* **What you need to do**: Retype only the stretch of lines that starts with the line containing "Where should I click to: Click the save" and ends with the last line of the records, both included, exactly.

* **Dataset content**:

________

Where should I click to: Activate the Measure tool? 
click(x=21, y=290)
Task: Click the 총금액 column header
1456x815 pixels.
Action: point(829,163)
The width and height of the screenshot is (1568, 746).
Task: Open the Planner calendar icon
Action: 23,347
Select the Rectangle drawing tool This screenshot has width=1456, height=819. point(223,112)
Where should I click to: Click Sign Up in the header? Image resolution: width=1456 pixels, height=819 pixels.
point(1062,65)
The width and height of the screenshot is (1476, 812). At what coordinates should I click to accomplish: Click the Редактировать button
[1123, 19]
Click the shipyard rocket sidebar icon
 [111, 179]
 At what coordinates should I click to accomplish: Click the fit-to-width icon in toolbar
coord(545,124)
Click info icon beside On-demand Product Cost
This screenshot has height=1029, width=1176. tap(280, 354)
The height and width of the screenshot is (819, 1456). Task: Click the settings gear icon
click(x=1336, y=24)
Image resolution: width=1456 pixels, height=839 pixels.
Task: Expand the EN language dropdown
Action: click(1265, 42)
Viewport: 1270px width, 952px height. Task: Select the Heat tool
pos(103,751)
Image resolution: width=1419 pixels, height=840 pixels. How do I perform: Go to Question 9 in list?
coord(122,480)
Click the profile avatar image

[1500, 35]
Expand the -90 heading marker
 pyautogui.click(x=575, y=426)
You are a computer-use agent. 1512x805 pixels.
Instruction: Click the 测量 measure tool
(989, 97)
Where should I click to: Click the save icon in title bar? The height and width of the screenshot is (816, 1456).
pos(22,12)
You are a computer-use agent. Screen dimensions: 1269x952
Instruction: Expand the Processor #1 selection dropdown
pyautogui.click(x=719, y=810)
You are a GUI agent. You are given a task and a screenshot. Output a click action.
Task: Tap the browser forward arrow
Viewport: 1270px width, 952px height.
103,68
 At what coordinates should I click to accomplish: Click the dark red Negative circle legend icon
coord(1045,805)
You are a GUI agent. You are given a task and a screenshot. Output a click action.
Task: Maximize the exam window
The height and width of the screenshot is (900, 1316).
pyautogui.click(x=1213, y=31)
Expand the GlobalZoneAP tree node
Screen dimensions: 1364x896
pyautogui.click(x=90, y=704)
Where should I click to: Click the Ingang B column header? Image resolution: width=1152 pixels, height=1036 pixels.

________

* **Your solution**:
Where should I click to: Click the save icon in title bar? The height and width of the screenshot is (816, 1456).
pos(22,12)
You are a computer-use agent. Screen dimensions: 1269x952
Instruction: Expand the Processor #1 selection dropdown
pyautogui.click(x=719, y=810)
You are a GUI agent. You are given a task and a screenshot. Output a click action.
Task: Tap the browser forward arrow
Viewport: 1270px width, 952px height.
103,68
 At what coordinates should I click to accomplish: Click the dark red Negative circle legend icon
coord(1045,805)
You are a GUI agent. You are given a task and a screenshot. Output a click action.
Task: Maximize the exam window
The height and width of the screenshot is (900, 1316).
pyautogui.click(x=1213, y=31)
Expand the GlobalZoneAP tree node
Screen dimensions: 1364x896
pyautogui.click(x=90, y=704)
Where should I click to: Click the Ingang B column header? Image resolution: width=1152 pixels, height=1036 pixels.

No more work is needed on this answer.